Goal
The goal of this task is to predict changes in the number of citations to
individual papers over time.
Timeline
The task and data will be available April 6, 2003. Submissions are due by May
16, 23:59pm EST. Submission instructions are online.
Input
Contestants will be given:
-
the LaTeX source of all papers in the hep-th portion of the arXiv through March
1, 2003. For each paper, this includes the main .tex file but not separate
include files or figures. It also includes the hep-th arxiv number as a unique
ID.
-
The abstracts for all of the hep-th papers in the arXiv. For each paper the
abstract file contains:
-
arXiv submission date
-
revised date(s)
-
title
-
authors
-
abstract
-
The SLAC/SPIRES dates for all hep-th papers. Some older papers were uploaded
years after their intial publication and the arXiv submission date from the
abstracts may not correspond to the publication date. An alternative date has
been provided from SLAC/SPIRES that may be a better estimate for the initial
publication of these old papers.
-
The complete citation graph for the hep-th papers, obtained from SLAC/SPIRES.

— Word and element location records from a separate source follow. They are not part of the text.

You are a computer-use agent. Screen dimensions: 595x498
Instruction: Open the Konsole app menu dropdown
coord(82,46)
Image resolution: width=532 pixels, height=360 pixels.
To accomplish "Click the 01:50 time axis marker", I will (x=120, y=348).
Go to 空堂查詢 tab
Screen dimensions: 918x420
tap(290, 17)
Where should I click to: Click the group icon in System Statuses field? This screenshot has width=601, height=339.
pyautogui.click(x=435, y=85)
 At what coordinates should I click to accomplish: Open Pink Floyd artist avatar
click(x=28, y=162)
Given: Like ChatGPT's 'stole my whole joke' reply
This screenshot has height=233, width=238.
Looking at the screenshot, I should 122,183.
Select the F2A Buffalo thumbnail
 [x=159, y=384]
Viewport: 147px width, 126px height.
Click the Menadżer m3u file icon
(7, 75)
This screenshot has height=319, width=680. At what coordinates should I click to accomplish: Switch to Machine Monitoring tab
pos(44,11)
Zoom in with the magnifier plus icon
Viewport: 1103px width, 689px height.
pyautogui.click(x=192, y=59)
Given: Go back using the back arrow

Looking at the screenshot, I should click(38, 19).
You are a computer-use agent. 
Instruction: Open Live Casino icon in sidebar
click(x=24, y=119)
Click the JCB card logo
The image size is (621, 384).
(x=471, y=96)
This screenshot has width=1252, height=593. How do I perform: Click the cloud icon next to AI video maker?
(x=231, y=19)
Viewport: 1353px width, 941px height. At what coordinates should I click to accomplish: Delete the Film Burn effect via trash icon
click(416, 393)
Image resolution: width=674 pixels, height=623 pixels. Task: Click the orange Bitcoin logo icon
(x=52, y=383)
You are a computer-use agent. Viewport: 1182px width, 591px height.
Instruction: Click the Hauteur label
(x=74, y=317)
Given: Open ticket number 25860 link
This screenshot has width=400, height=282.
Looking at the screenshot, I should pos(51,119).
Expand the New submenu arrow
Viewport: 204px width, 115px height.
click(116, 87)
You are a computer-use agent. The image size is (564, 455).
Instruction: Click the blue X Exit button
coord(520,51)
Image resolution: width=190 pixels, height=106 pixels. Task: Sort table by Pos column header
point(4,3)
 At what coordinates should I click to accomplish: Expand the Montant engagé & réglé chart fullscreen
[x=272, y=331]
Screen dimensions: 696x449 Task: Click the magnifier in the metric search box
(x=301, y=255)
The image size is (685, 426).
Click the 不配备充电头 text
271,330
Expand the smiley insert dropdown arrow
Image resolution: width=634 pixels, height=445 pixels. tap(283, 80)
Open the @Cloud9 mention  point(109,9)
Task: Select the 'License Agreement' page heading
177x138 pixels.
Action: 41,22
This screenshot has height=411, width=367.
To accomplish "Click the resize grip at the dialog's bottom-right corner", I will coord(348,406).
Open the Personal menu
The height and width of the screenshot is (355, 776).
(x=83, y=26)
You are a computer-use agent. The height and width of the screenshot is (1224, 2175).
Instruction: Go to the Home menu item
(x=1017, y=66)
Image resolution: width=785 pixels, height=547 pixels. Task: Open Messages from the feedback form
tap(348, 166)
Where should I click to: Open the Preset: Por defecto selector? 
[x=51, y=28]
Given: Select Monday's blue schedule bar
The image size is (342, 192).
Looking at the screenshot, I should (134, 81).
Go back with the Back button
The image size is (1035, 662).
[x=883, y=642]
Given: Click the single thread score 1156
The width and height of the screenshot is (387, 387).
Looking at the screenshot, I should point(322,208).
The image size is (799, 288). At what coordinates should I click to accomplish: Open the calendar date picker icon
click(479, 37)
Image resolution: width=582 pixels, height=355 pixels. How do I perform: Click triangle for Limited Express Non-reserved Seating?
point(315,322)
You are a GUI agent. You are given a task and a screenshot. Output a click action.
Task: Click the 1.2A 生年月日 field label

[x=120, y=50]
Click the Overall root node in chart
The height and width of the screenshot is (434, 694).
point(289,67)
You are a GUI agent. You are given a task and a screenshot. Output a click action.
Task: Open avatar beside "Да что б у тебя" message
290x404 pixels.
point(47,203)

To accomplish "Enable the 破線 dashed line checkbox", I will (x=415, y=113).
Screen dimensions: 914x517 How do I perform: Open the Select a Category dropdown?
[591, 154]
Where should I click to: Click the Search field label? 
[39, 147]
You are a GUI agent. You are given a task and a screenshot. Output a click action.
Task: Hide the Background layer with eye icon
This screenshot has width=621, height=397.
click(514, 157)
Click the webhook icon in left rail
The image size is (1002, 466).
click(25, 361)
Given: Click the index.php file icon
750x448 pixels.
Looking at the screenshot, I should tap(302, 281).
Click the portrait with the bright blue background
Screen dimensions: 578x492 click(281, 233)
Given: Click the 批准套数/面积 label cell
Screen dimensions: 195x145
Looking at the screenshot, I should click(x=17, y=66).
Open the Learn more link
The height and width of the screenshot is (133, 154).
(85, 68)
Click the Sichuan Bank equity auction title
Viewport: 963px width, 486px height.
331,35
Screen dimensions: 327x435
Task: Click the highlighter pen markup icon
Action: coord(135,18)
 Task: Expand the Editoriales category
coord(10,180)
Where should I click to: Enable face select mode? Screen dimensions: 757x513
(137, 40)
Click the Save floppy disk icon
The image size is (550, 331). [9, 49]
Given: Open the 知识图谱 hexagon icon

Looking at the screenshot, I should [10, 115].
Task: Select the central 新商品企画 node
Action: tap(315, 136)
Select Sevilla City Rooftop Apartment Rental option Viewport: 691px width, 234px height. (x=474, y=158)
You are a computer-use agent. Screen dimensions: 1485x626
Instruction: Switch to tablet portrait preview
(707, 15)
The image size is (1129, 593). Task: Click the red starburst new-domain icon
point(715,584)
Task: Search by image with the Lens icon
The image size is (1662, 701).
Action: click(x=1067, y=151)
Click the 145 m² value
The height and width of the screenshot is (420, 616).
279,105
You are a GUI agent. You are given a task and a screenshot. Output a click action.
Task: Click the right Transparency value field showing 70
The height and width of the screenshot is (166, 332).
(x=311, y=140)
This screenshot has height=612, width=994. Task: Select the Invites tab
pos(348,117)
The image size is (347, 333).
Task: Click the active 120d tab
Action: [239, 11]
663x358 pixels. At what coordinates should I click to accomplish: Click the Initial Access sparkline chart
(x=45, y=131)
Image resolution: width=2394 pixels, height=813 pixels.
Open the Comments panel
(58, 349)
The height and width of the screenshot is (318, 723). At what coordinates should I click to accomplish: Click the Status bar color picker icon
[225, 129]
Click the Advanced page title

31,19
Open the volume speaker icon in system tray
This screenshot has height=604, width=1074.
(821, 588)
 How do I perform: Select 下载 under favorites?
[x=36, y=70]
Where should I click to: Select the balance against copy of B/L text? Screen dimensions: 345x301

Each node will be labeled by its unique ID from (1). Note that revised papers
may have updated citations. As such, citations may refer to future papers, i.e.
a paper may cite another paper that was published after the first paper.
Update May 12, 2003: An updated version
of the data for March and April of 2003 has been provided.
Output
For each paper P in the collection, contestants should report the predicted
difference between
-
the number of citations P will receive from hep-th papers submitted during the
period May 1, 2003 - July 31, 2003, and
-
the number of citations P will receive from hep-th papers submitted during the
period February 1, 2003 - April 30, 2003. (So if there were more citations
during the period May 1, 2003 - July 31, 2003, then the prediction should be a
positive number.)
The format for the submission is a simple 2 column vector of [arxiv id]
[difference] sorted by arxiv id.
Update May 6, 2003: This difference does not need to be an integer;
floating point numbers are valid predictions.
Evaluation
The target result is a vector V with one coordinate for each paper in the
initial collection (1) that receives at least 6 citations during the period
February 1, 2003 - April 30, 2003. The P-th coordinate of V will consist of the
true difference in number of citations for paper P.
Based on a contestant's predictions, a vector W will be constructed, over the
same set of paper; the P-th coordinate of W will consist of the predicted
difference in number of citations for paper P.
The score of a prediction vector W will be equal to the L_1 difference between
the vectors V and W.
|